You are on page 1of 1

US VS GUINTO

February 26, 1990

FACTS:

These cases are consolidated because they all involve the doctrine of state immunity.

1)US VS GUINTO (GR No. 76607)


The private respondents are suing several officers of the US Air Force in Clark Air Base in connection with
the bidding conducted by them for contracts for barber services in the said base which was won by a
certain Dizon. The respondents wanted to cancel the award to the bid winner because they claimed that
Dizon had included in his bid an area not included in the invitation to bid, and subsequently, to conduct a
rebidding.

2} US VS RODRIGO (GR No 79470)


Genove, employed as a cook in the Main Club at John Hay Station, was dismissed after it had been
ascertained in an investigation that he poured urine in the soup stock. Genove filed a complaint for
damages against the club manager who was also an officer of USAF.

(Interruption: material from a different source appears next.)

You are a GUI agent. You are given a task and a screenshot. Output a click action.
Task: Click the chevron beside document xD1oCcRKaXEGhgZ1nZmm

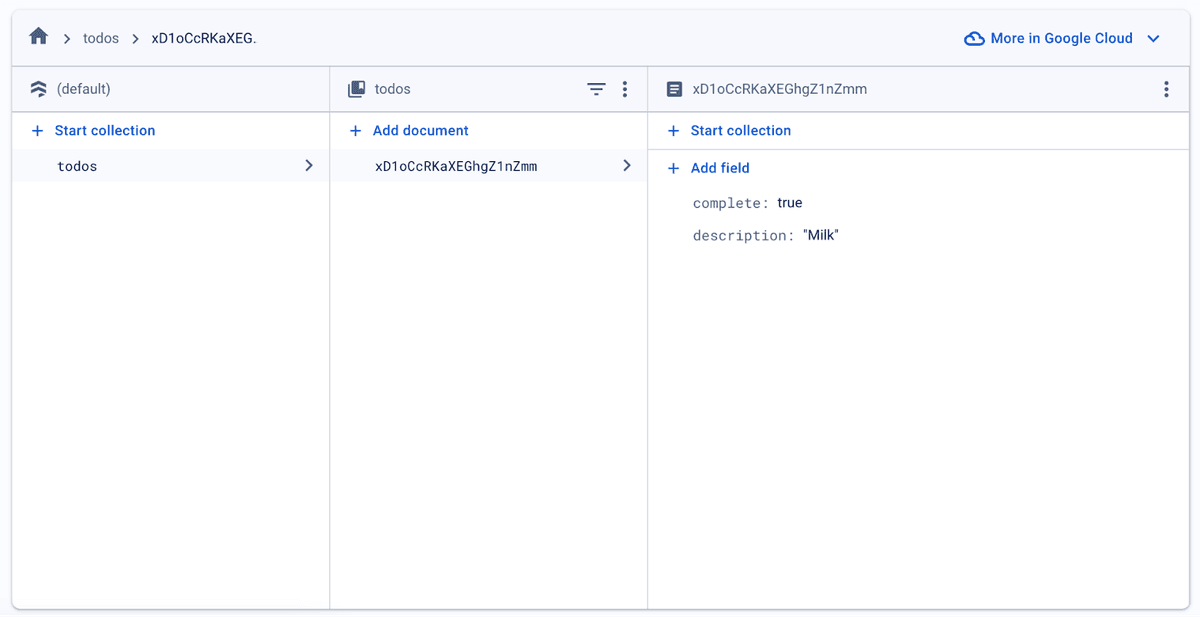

2)US VS CEBALLOS (GR No 80018)


Luis Bautista, a barracks boy in Camp O Donnel, was arrested following a buy-bust operation conducted
by petitioners who were USAF officers and special agents of the Air Force Office. A trial ensued where
petitioners testified against respondent Bautista. As a result of the charge, Bautista was dismissed from
his employment. He then filed for damages against petitioners claiming that because of the latter’s acts,
he was removed from his job.
3)US VS ALARCON VERGARA (GR No 80258)
Complaint for damages was filed by private respondents against individual petitioners for injuries
allegedly sustained by handcuffing and unleashing dogs on them by the latter. The individual petitioners,
US military officers, deny this stressing that the private respondents were arrested for theft but resisted
arrest, thus incurring the injuries. In all these cases, the individual petitioners claimed they were just
exercising their official functions. The USA was not impleaded in the complaints but has moved to dismiss on the
ground that they are in effect suits against it to which it has not consented.

ISSUE:

Is the doctrine of state immunity applicable in the cases at bar?

HELD

A state may not be sued without its consent. This doctrine is not absolute and does not say the
state may not be sued under any circumstance. The rule says that the state may not be sued without its
consent, which clearly imports that it may be sued if it consents. The consent of the state to be sued may
be manifested expressly or impliedly. Express consent may be embodied in a general law or a special law.
Consent is implied when the sate enters into a contract or it itself commences litigation. When the
government enters into a contract, it is deemed to have descended to the level of the other contracting
party and divested itself of its sovereign immunity from suit with its implied consent. Waiver is also
implied when the government files a complaint, thus opening itself to a counter claim. The USA, like any
other state, will be deemed to have impliedly waived its non-suability if it has entered into a contract in
its proprietary or private capacity.